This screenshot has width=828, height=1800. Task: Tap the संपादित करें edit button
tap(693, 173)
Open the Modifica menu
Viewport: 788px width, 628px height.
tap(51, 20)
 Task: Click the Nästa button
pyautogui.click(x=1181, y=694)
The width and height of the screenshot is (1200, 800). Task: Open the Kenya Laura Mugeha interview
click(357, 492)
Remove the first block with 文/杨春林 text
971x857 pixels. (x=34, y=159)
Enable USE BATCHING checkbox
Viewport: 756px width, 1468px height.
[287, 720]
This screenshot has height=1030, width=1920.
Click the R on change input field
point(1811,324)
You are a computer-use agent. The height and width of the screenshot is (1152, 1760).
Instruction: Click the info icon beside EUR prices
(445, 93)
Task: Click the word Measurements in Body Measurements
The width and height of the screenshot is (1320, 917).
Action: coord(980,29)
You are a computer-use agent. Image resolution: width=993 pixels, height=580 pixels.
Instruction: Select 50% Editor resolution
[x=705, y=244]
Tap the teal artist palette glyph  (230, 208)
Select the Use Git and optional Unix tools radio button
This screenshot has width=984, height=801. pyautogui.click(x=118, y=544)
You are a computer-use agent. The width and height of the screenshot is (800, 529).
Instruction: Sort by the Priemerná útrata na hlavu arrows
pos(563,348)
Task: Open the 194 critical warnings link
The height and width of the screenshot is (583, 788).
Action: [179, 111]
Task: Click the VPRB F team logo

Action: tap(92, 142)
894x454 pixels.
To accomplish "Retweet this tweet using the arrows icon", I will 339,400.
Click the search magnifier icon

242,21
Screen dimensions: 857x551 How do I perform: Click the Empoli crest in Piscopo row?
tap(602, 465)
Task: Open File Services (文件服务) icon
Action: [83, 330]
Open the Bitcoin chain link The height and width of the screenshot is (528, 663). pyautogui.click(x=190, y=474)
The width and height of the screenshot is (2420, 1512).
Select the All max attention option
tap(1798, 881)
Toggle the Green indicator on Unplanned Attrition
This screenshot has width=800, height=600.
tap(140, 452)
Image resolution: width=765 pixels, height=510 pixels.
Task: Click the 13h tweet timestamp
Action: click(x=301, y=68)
+ + + + + + +
Work to complete: Where does "link" occur in the data? Copy each line that has it.

Exercise output:
Task: Open the 194 critical warnings link
Open the Bitcoin chain link The height and width of the screenshot is (528, 663). pyautogui.click(x=190, y=474)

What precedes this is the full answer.